Sonata de Outono, para pensar
Charlotte Andergast, uma bem sucedida pianista de concerto, acaba de perder Leonardo, o homem com quem vivia há muitos anos. A sua morte a abate, deixando-a num estado de solidão e perturbação. A filha Eva, que está casada faz alguns anos com certo clérigo, e vive numa pequena cidade da Noruega, pede à mãe para a visitar.
Durante alguns dias, as duas mulheres confrontam-se. Umas vezes sentem repulsa pela outra, outras vezes procuram as suas mútuas companhias. Porém o encontro será crucial para o futuro de ambas. O que está em causa na sua relação é obrigatoriamente o amor: sua presença e a ausência do amor, o desejo do amor, as mentiras do amor, o amor deformado; e o amor como a nossa única imaginada esperança para sobreviver.

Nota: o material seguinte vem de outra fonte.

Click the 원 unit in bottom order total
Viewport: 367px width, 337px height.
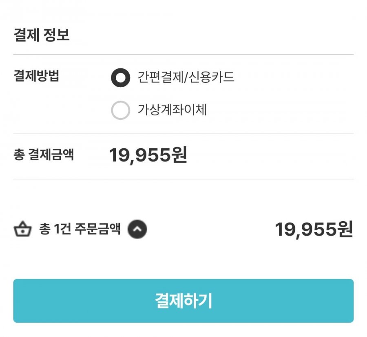345,229
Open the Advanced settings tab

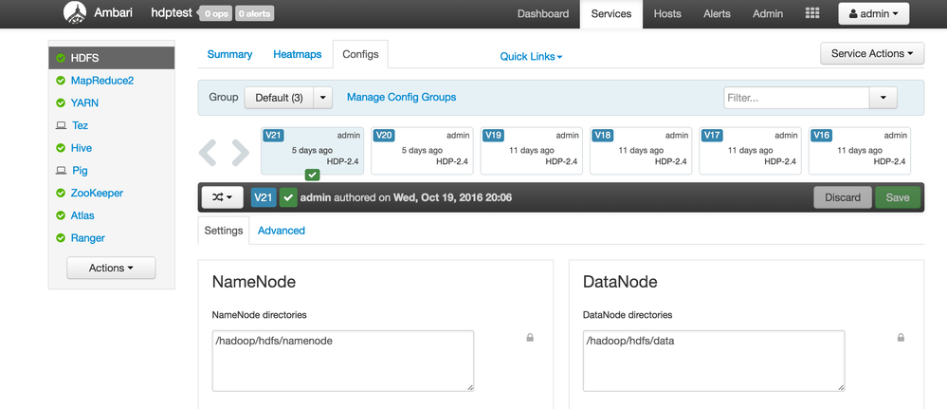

Sofria eu de terrível tédio, quando jovem, ao assistir algo de Ingmar Bergman, o qual se foi, se não me falha a memória, ano passado. Eram os filmes “cabeça”, só os “descolados” entendiam. Nós éramos padrão, classe média desinteressada, geração revista Veja.
Nosso troço era boteco, papo sobre as “minas” e coisas da época, como carros lançados, acampamentos em praias distantes e completar o ano sem muitas segundas-épocas.
Entretanto tomei coragem e disse a mim: o cara não deve ser tão monótono a ponto de eu, maduro, não ter um pouco de paciência e ir do começo ao fim. Aluguei Sonata de Outono (1978), mais pela adorável Ingrid Bergman que pelo cineasta famoso.
E lá foi o filme.
Derrubou-me, la Bergman está divina, pelos 60 anos eu imagino, à época. Uma atriz completa, seus monólogos na angústia da mãe relapsa, absolutamente perfeitos. E Liv Ullman, como a filha recalcada, é destas atrizes incorpora o papel, a ponto de imaginar-se não passou por questão similar.
A cena de mãe e filha ao piano, onde a menor habilidade da jovem com o instrumento é audível, e a mãe, mestra, a corrigir sem o dizer, e a filha a odiar, quando tocada a peça pela mãe, reputo inigualável.
Bergman atinge a interação da solidão com os seres até na maravilhosa cena do fiorde norueguês, e sua placidez de verão, em formidável paisagem. Não há quem deixe de suspirar, como: que lugar lindo, que dificuldades relacionais temos nós humanos!.
Porém os embates entre mãe e filha, ambas a decifrarem o motivo de seus antagonismos, mulheres altivas e inteligentes, faz da película, diria, bom filme, dos melhores.
Aprendi com o tempo, até a gostar de Bergman... Somos assim.